If you trade actively, this alone can cut a meaningful chunk of friction out of your day, since your analysis and execution live in the same window.
If you are not ready for live capital, TradingView's paper trading feature lets you test the same workflow with virtual money first.
Common Mistakes to Avoid:
A few habits quietly wreck an otherwise solid TradingView setup:
Cluttering every chart by TradingView with too many indicators until the price action itself gets buried.
Chasing every alert instead of sticking to a pre-defined plan.
Rebuilding your layout from scratch each session instead of saving a template.
Following screener results blindly without checking them against your own criteria.
None of these is TradingView's fault. They're workflow problems, and they're fixable once you notice them.
How mastertrust Helps You Put This Into Action:
Having a clean TradingView setup only helps if your trading account keeps pace with it. mastertrust gives you a straightforward demat and trading account that pairs well with a TradingView-driven workflow, so the analysis you do on your charts translates smoothly into actual orders.
Whether you're tracking equities, F&O, or building a longer-term portfolio, mastertrust's platform is built to work alongside the kind of disciplined process this blog outlines. You can learn more
Final Thoughts:
A successful trading workflow isn't about having more tools; it's about effectively using fewer tools well. TradingView offers charting, screening, alerts, and even broker access in one place. Build your watchlist, save your chart layout, set your alerts, and let the platform do the watching so you don't have to.
Frequently Asked Questions (FAQs):
Is TradingView free with mastertrust?
Yes. mastertrust offers premium TradingView charts to all its clients at no additional cost. Features that normally sit behind TradingView's paid tiers, such as advanced indicators and multiple charts per tab, are included within the mastertrust platform.
Can I trade directly from a chart on TradingView?
Yes. With broker integration, orders can be placed and managed straight from the chart without switching to a separate trading app. mastertrust clients can do this on https://tv.mastertrust.co.in/, its dedicated TradingView platform, as well as on its browser platform at https://trade.mastertrust.co.in/.
Which chart type should beginners use on TradingView?
Candlestick charts are the most common starting point since they show open, high, low, and close clearly for each period.
How many indicators should I use on TradingView?
Two or three well-understood indicators are usually more useful than ten. Clarity beats clutter on any chart by TradingView.
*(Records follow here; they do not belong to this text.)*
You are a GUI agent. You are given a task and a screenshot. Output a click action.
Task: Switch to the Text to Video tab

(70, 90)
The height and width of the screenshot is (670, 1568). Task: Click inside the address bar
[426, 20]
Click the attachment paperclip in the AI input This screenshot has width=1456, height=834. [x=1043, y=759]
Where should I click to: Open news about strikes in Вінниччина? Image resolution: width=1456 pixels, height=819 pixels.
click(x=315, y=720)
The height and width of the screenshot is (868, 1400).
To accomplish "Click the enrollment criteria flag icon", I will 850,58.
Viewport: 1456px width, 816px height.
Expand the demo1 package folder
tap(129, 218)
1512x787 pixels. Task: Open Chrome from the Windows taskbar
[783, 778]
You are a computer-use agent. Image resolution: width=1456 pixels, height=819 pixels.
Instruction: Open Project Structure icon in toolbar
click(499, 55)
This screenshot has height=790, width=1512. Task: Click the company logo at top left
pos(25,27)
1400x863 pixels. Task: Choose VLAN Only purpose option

Does mastertrust work with TradingView?
Yes. mastertrust has partnered with TradingView to offer advanced charting to its customers at no additional cost, so traders can run their analysis and place orders without switching between separate platforms
Is paper trading available on TradingView?
Yes, TradingView includes a paper trading feature that lets you test strategies with virtual money before risking real capital. For strategy backtesting, mastertrust also provides its own platform, mtQuant which both mastertrust and non-mastertrust clients can use to backtest their trading strategies.